Ne Idee wie man das fixed? (und mein Dank wird euch ewig nachlaufen:-)

----------

## 69719

Was es schon gibt findet man hier.

Aber vielleicht hilft dir das auch weiter.

----------

## Josef.95

Hallo Randy Andy

Das schaut nach einem nicht korrekt durchgeführten gcc Update aus.

Hier solltest du alle Infos finden um das wieder in Ordnung zu bringen.

http://www.gentoo.org/doc/de/gcc-upgrading.xml

MfG

josef.95

----------

## mv

 *Josef.95 wrote:*   

> Das schaut nach einem nicht korrekt durchgeführten gcc Update aus.

 

Ja, aber nicht RandyAndy hat etwas nicht korrekt durchgeführt, sondern die Politik, bei einem gcc-removal das fatale fixlafiles-Script zu starten, ist schuld, weshalb dann die .la-Files von Portage später nicht entfernt werden.

RandyAndy, lösch' einfach /usr/lib64/gcc/x86_64-pc-linux-gnu/4.2.3/libgij.la und gut is'.

----------

## Josef.95

@mv

Wenn das funkt, habe ich wieder etwas dazugelernt  :Idea: 

PS:

Ich wollte Randy Andy auch nicht beschuldigen das Update nicht korrekt durchgeführt zu haben.

MfG

----------

## gimpel

Da hast du wohl gcc mit USE="gcj".

Im Prinzip kannst du das .la file mit einem Editor bearbeiten, und den Pfad da händisch korrigieren.

Wenn du es einfach löschst, dann machts auch absolut garkeinen Sinn gcc mit USE="gcj" zu kompilieren o.O

----------

## Josef.95

Also ich denke nach wie vor, das es an einem nicht korrekt durch geführtem gcc Update liegt.

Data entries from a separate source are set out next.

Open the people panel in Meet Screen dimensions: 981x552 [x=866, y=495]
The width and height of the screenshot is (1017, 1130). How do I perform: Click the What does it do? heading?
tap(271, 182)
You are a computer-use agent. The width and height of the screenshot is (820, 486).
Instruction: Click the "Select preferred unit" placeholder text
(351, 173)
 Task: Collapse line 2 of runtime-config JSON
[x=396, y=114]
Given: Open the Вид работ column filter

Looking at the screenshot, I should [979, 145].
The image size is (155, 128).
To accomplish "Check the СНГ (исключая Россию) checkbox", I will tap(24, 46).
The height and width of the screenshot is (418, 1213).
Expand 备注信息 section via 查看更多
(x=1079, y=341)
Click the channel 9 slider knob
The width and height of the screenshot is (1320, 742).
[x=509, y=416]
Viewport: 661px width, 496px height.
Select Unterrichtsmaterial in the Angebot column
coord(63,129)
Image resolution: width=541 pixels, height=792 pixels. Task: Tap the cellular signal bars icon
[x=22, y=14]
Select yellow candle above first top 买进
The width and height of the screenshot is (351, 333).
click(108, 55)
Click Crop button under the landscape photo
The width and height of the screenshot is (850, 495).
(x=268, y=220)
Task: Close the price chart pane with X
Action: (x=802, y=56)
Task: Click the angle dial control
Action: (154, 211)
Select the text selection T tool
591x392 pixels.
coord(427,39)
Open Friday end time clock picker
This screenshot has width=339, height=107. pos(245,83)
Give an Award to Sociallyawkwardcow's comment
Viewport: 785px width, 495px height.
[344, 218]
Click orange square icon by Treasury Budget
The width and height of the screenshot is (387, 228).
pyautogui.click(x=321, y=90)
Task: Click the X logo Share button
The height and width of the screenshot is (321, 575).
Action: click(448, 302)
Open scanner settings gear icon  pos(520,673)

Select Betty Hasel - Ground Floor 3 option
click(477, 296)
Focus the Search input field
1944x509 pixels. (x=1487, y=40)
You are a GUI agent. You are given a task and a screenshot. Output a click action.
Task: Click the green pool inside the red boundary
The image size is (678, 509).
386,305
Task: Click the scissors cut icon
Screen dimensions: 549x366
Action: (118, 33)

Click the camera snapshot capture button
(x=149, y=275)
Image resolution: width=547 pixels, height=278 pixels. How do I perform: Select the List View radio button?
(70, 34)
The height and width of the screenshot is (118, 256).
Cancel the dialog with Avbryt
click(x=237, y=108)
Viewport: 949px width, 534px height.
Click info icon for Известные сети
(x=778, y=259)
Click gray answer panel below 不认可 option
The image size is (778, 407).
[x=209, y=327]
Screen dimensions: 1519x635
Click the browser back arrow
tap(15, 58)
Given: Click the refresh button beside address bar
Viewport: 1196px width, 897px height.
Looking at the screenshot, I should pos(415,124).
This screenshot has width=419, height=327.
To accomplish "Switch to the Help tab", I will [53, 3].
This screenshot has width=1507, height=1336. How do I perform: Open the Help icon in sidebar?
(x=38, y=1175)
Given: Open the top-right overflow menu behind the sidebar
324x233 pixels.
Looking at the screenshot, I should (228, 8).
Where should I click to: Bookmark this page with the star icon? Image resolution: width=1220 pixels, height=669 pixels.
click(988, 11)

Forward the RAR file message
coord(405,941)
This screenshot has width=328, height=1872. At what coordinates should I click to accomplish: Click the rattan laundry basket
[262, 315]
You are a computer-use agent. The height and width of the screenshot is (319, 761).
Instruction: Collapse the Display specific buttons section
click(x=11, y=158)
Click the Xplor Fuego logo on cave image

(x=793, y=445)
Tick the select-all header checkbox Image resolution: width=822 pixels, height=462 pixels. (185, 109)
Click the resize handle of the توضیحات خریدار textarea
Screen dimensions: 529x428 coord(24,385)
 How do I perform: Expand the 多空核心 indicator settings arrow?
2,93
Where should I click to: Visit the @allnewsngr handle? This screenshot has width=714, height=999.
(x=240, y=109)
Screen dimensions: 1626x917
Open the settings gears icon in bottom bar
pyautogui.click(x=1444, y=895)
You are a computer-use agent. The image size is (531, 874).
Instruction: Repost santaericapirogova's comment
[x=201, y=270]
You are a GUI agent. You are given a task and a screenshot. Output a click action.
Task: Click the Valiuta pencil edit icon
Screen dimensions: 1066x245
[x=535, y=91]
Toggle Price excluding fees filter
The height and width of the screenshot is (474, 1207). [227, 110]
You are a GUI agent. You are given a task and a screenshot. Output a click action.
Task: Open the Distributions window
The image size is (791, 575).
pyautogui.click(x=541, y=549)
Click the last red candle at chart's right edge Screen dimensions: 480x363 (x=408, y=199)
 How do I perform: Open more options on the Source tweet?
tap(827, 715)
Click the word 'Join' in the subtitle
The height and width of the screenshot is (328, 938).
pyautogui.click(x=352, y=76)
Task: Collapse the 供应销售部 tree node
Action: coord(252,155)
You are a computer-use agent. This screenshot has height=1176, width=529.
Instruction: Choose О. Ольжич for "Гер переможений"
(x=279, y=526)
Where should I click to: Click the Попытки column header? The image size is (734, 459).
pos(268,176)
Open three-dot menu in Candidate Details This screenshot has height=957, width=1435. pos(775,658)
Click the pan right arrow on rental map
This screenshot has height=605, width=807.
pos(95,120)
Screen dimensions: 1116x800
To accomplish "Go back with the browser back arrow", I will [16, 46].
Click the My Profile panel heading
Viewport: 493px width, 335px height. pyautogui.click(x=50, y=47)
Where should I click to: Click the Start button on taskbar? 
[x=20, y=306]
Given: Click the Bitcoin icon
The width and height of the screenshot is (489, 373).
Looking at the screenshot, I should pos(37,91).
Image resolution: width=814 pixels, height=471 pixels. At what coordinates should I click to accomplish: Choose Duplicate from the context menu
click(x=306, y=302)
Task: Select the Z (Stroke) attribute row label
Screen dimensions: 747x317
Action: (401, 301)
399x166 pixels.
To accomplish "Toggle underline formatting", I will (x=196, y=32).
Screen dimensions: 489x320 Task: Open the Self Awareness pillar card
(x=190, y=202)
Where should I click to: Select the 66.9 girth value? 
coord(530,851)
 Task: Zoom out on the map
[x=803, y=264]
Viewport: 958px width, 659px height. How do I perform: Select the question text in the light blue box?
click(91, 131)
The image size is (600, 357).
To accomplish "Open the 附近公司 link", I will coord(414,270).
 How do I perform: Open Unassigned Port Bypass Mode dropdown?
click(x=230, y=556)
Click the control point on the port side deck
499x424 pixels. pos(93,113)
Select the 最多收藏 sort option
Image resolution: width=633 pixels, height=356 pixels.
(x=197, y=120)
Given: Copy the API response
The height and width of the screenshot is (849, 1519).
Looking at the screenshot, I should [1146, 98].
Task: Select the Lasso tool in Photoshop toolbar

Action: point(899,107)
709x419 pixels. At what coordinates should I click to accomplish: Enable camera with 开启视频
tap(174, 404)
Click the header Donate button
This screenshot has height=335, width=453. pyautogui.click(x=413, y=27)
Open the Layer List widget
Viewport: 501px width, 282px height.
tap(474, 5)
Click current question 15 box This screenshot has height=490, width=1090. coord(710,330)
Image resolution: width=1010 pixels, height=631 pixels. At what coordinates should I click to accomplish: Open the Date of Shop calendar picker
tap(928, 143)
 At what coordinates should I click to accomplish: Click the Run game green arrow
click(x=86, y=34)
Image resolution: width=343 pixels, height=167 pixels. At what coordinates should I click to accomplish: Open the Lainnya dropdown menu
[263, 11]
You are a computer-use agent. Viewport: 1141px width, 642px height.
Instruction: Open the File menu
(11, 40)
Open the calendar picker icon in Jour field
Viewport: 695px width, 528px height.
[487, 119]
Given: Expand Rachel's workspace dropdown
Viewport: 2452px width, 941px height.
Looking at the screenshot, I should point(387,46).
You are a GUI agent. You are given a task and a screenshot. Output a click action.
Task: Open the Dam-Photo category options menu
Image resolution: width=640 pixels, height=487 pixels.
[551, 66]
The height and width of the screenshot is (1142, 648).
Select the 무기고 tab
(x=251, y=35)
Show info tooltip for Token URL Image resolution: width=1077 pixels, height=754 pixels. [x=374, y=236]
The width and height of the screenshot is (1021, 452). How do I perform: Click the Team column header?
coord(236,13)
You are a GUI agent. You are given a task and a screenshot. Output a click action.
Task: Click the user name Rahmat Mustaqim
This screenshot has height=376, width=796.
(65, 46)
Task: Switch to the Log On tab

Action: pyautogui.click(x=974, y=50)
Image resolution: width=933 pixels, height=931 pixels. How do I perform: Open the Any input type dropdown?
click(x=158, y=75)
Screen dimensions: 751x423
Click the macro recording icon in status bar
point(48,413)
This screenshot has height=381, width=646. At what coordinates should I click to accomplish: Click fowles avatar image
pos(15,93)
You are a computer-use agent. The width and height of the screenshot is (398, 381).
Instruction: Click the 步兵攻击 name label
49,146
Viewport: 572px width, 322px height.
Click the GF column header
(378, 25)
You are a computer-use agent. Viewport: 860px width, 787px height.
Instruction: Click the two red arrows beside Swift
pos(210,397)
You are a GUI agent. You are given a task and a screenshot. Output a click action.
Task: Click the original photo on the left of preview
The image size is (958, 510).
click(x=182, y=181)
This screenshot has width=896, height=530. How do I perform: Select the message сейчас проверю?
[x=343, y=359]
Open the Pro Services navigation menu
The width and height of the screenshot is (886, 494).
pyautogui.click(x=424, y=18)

Er hat ja den Stabilen Zweig verlassen, er verwendet die testing Version sys-devel/gcc-4.2.3

Dieses Update bedarf ja eine Manuelle Konfiguration, wird also nicht Automatisch vollzogen, die Fehlermeldung beschreibt ja schon

 *Quote:*   

> running 'fix_libtool_files.sh' on the old gcc versions

 und genau dies ist doch notwendig beim Upgrade auf die Version (4.2.3) die er ja verwendet.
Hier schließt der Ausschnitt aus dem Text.